Data Types: survey data
Data Collection Notes:
The data available for download are not weighted and users will need to weight the data prior to analysis.
Selected respondents from this poll were re-interviewed January 23-24, 2008, a few days prior to the South Carolina Democratic primary, in the CBS NEWS SOUTH CAROLINA PRIMARY CALL-BACK POLL, JANUARY 2008 (ICPSR 26141).
The CASEID variable was reformatted in order to make it a unique identifier.
Variable Q9 contains an unknown code.
This data collection was produced by CBS News, New York, NY.
Sample: This poll was conducted among a South Carolina statewide random sample of 1,319 registered voters, including an oversample of African American voters. There are 599 likely Democratic Primary voters and 447 likely Republican Primary voters. The sample was drawn from two sources: records on the state of South Carolina's registered voter list for which phone numbers were available, and a statewide RDD phone sample. Numbers dialed from the RDD sample were only those not among the numbers available for records on the registered voter list. A variation of random-digit dialing using primary sampling units (PSUs) was employed, consisting of blocks of 100 telephone numbers identical through the eighth digit and stratified by geographic region, area code, and size of place. Within households, respondents were selected using a method developed by Leslie Kish and modified by Charles Backstrom and Gerald Hursh (see Backstrom and Hursh, SURVEY RESEARCH. Evanston, IL: Northwestern University Press, 1963).
Weight: The data contain weight variables that should be used in analyzing the data.
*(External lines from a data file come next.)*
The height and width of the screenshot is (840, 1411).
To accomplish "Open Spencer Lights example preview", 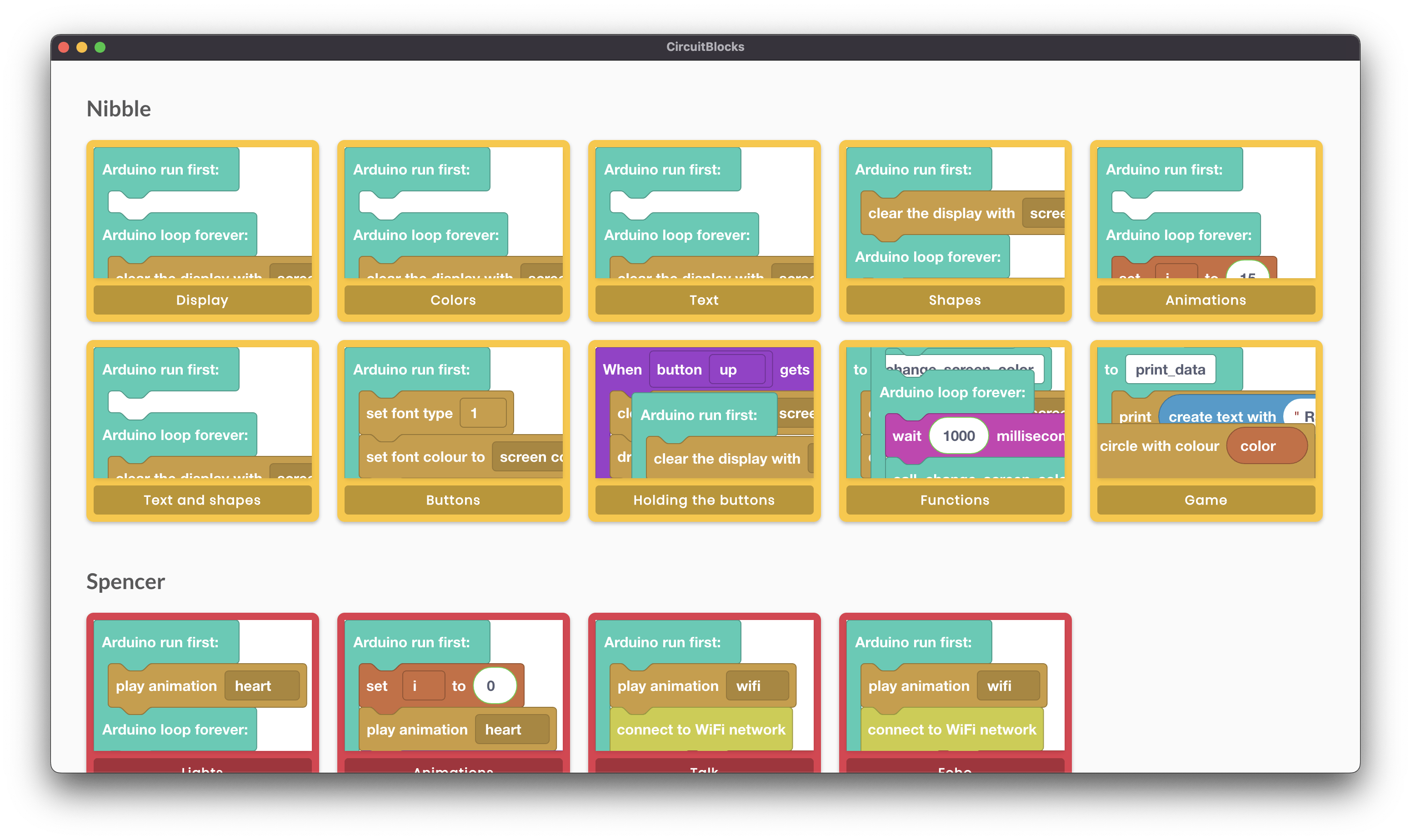I will [x=202, y=685].
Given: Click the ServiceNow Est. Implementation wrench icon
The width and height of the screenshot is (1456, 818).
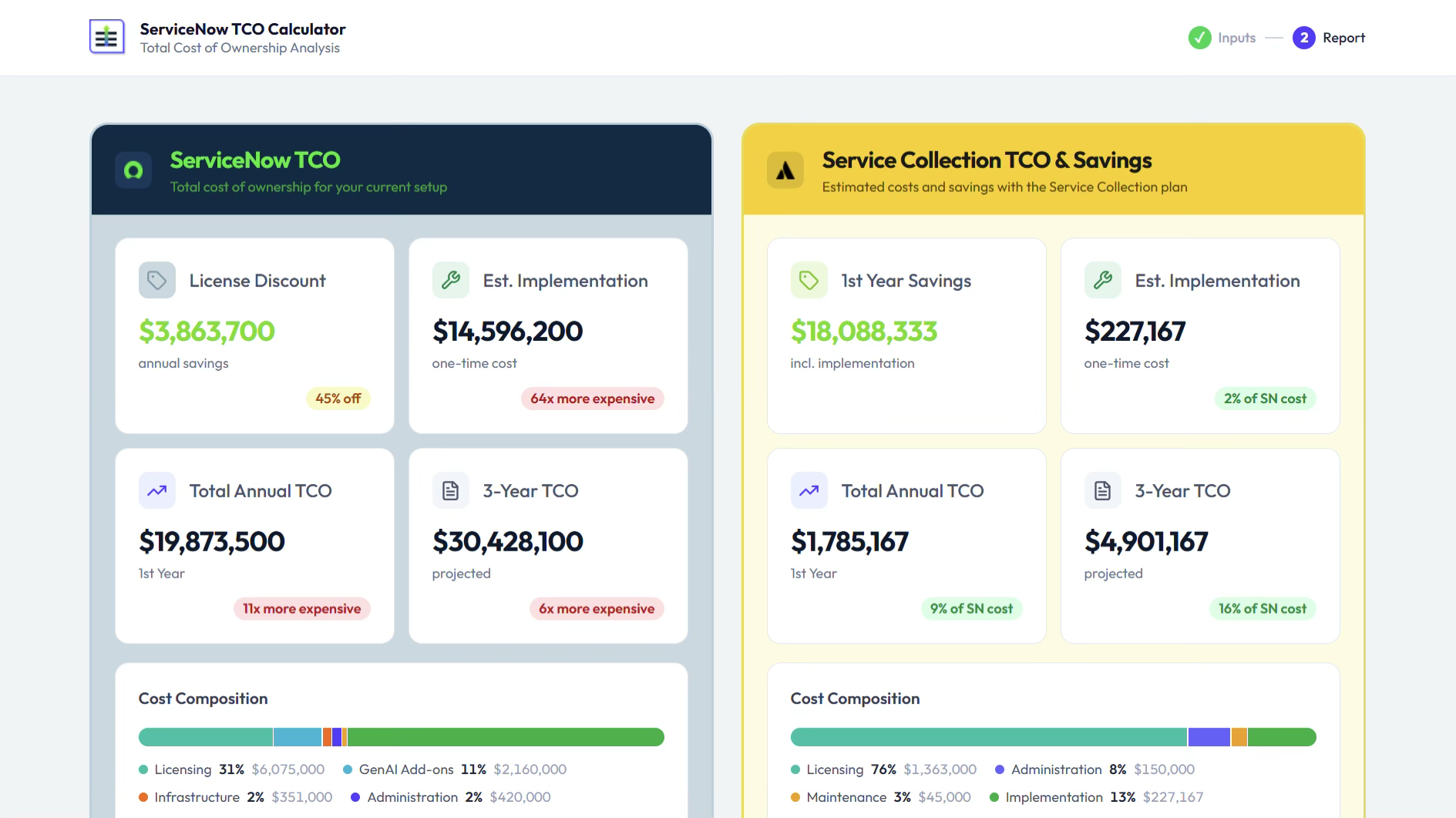Looking at the screenshot, I should click(x=451, y=281).
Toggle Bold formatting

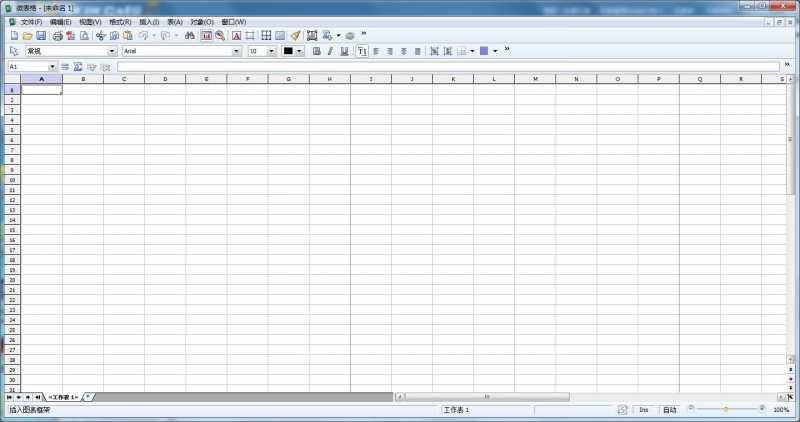[317, 51]
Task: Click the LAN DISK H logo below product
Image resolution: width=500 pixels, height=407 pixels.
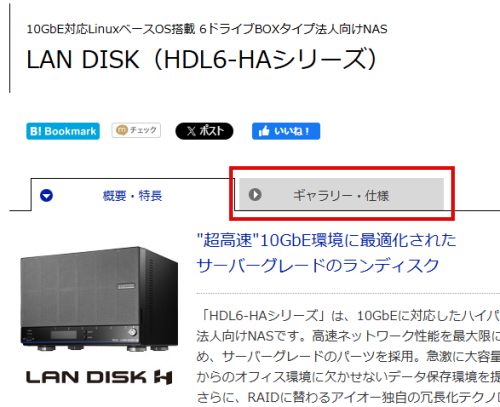Action: point(99,377)

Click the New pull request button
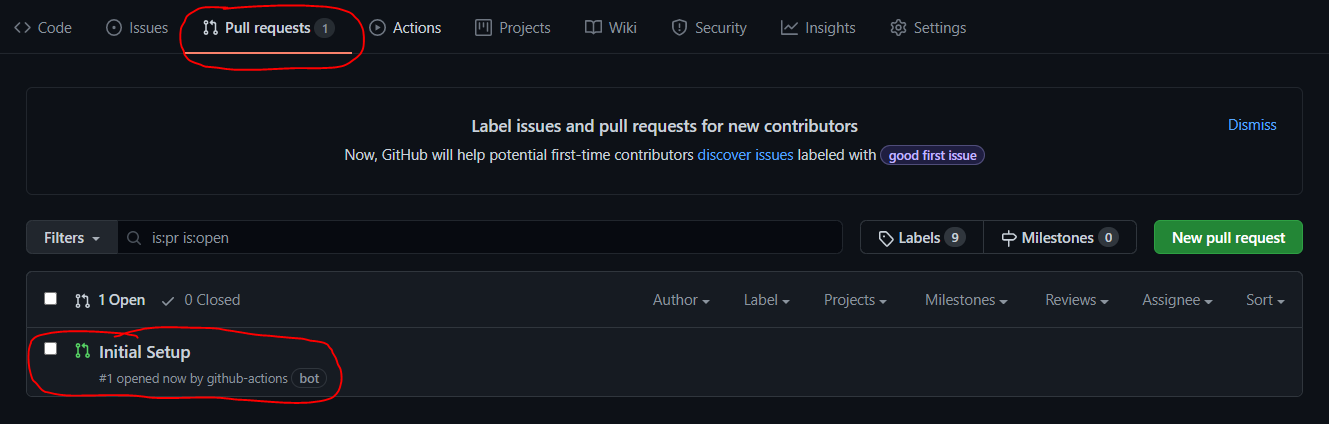pyautogui.click(x=1228, y=238)
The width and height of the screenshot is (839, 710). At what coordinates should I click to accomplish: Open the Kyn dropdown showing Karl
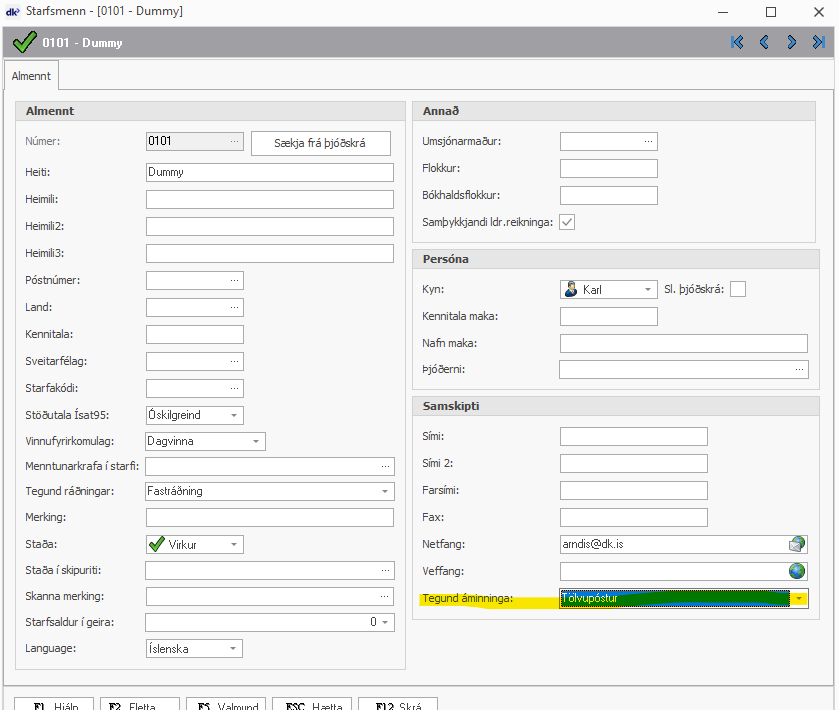tap(647, 290)
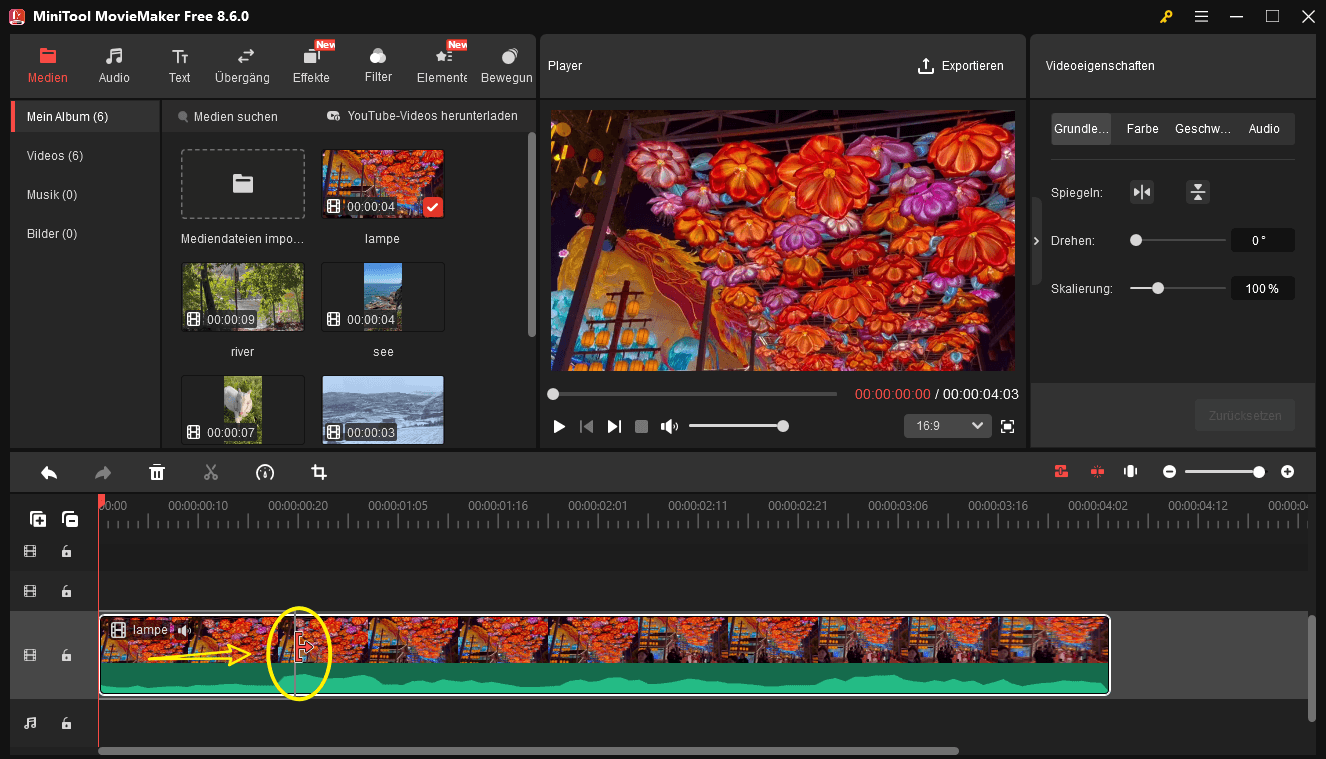This screenshot has height=759, width=1326.
Task: Open the Speed control on the toolbar
Action: click(x=265, y=472)

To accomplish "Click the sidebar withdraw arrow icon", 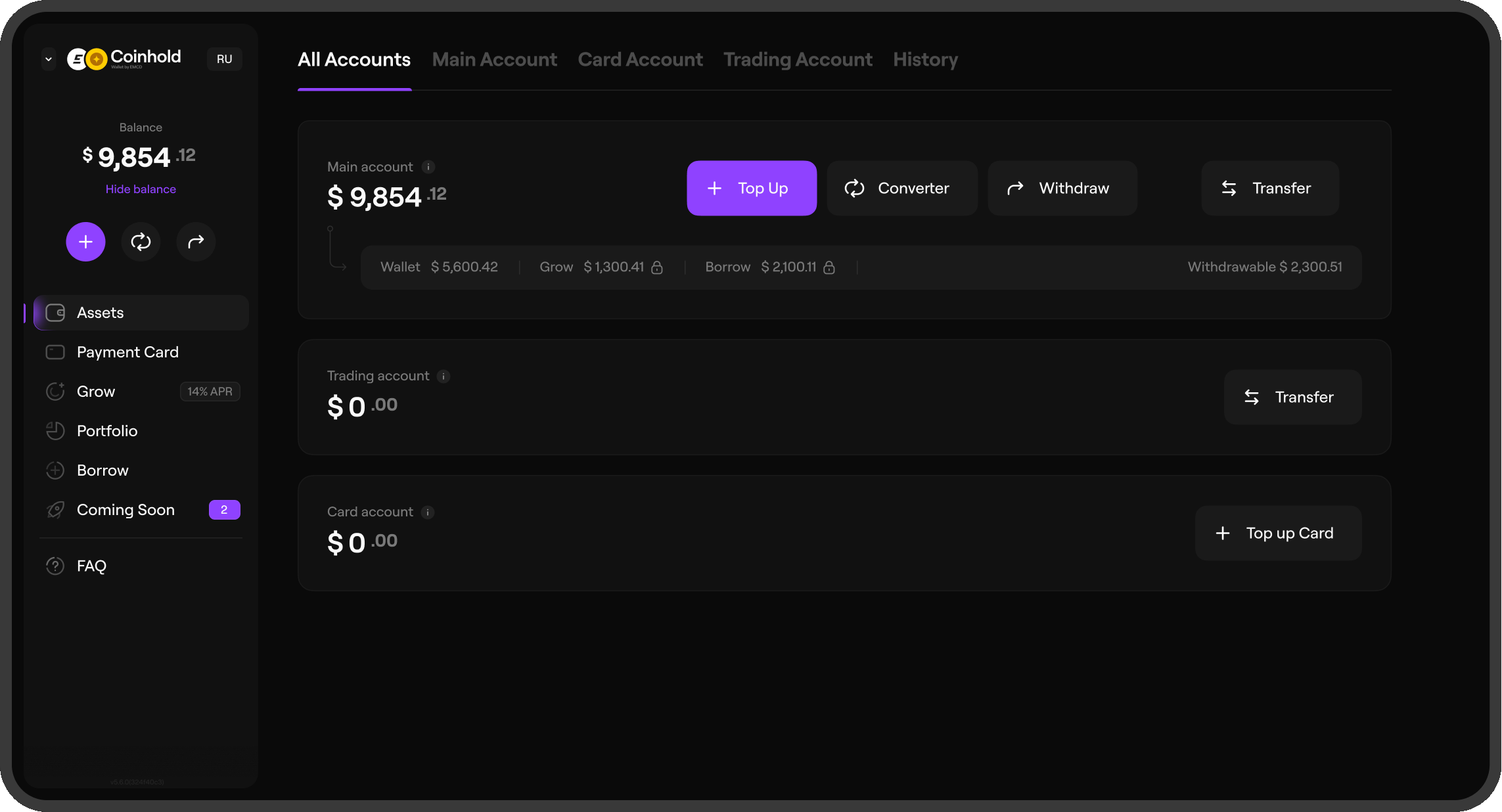I will click(196, 242).
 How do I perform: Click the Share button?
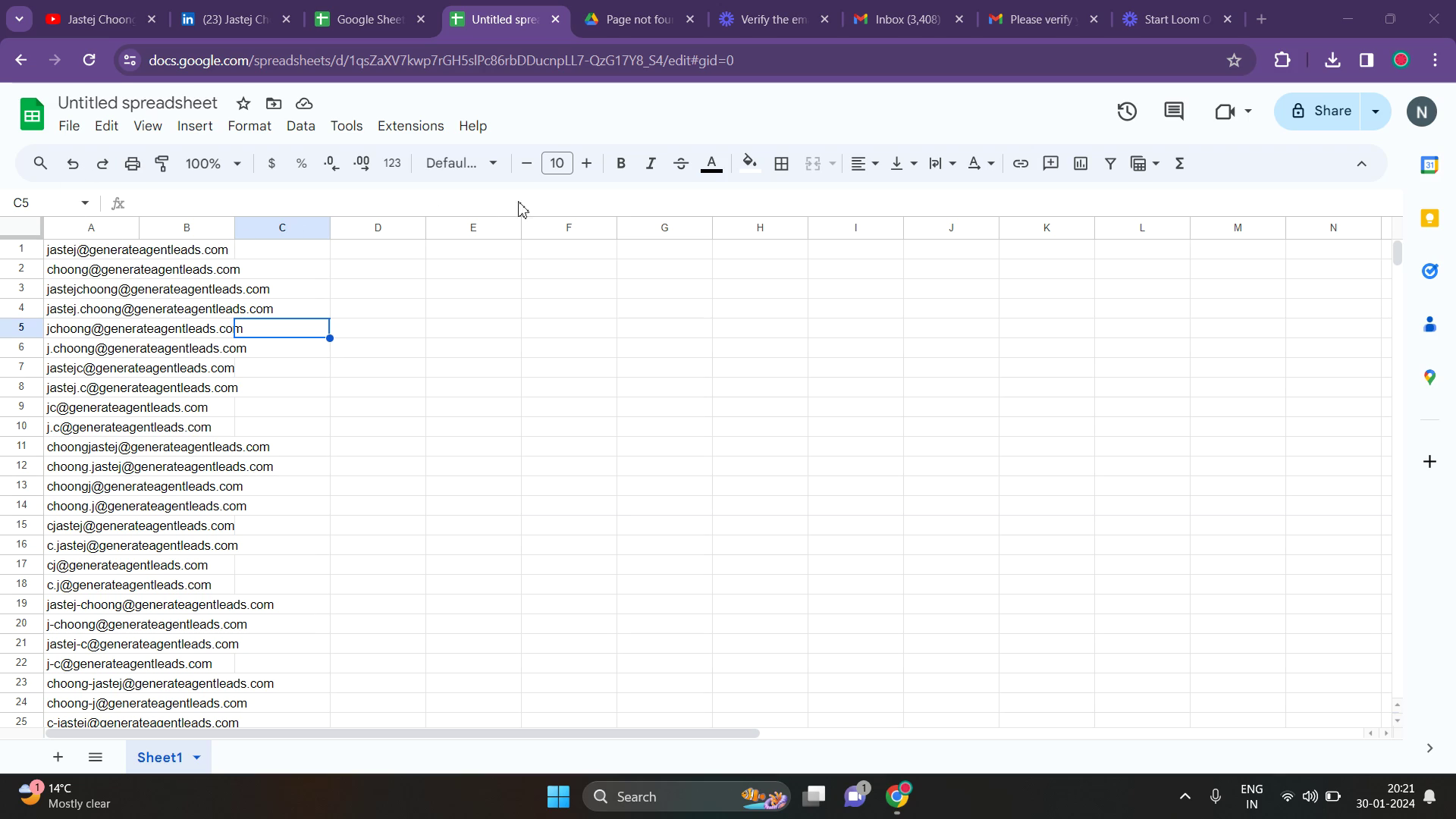pyautogui.click(x=1320, y=111)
According to the CBS News Web site, data were weighted by probabilities of selection and by demographic characteristics to reflect the South Carolina registered voter list. To create the probable electorate, registered voters were also weighted by their intention of voting, their attention to the campaign, and their past voting behavior.
Mode of Data Collection: telephone interview
- Checked for undocumented or out-of-range codes.